### Data
§

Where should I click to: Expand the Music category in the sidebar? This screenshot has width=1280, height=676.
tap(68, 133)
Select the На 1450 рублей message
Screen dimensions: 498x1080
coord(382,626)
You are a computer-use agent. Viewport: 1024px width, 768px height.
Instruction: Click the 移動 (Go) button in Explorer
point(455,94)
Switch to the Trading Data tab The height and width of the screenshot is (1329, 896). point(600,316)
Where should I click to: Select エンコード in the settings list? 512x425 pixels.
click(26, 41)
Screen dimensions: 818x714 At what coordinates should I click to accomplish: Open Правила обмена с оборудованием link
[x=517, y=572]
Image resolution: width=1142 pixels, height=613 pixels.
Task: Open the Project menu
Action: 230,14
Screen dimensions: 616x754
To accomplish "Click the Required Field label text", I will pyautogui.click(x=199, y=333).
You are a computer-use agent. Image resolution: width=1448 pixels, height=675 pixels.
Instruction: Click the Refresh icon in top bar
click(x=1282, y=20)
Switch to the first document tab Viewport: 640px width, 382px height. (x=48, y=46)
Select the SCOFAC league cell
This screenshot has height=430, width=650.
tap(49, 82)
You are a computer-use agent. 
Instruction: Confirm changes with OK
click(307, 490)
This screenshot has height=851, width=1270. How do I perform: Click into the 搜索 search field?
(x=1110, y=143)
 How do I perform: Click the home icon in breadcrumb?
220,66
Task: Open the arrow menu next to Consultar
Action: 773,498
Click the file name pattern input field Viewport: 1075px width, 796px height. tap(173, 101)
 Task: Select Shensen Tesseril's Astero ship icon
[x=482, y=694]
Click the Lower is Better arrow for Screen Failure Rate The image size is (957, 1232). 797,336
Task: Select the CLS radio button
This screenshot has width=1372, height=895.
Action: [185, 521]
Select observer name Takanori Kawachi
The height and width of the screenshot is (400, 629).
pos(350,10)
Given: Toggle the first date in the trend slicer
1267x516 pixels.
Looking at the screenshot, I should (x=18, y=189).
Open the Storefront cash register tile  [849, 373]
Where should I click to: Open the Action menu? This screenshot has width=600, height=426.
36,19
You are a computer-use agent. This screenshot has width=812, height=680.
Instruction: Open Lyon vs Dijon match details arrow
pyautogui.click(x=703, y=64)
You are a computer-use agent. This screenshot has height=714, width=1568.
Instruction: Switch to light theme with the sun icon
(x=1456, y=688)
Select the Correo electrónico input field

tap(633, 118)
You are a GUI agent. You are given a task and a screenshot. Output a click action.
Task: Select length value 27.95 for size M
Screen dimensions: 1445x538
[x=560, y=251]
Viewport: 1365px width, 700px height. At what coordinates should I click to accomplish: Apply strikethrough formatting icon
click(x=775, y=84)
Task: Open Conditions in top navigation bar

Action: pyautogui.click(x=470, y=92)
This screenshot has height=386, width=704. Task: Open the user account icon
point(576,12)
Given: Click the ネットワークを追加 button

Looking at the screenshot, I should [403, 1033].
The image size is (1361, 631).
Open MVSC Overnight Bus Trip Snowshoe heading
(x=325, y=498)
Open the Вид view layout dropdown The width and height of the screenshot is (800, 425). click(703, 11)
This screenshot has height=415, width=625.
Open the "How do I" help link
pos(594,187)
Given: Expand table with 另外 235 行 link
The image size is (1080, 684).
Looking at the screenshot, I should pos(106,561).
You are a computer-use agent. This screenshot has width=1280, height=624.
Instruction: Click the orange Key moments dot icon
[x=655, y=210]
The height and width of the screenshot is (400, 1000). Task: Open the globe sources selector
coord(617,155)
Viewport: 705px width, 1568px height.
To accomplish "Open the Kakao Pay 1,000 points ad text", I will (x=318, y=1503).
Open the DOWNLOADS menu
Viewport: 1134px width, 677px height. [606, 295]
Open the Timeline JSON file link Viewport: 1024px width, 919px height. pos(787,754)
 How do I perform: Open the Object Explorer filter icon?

§

### Work required
Where the word "name" is present in a line of the listing, copy that line.

### Reply
Click the file name pattern input field Viewport: 1075px width, 796px height. tap(173, 101)
Select observer name Takanori Kawachi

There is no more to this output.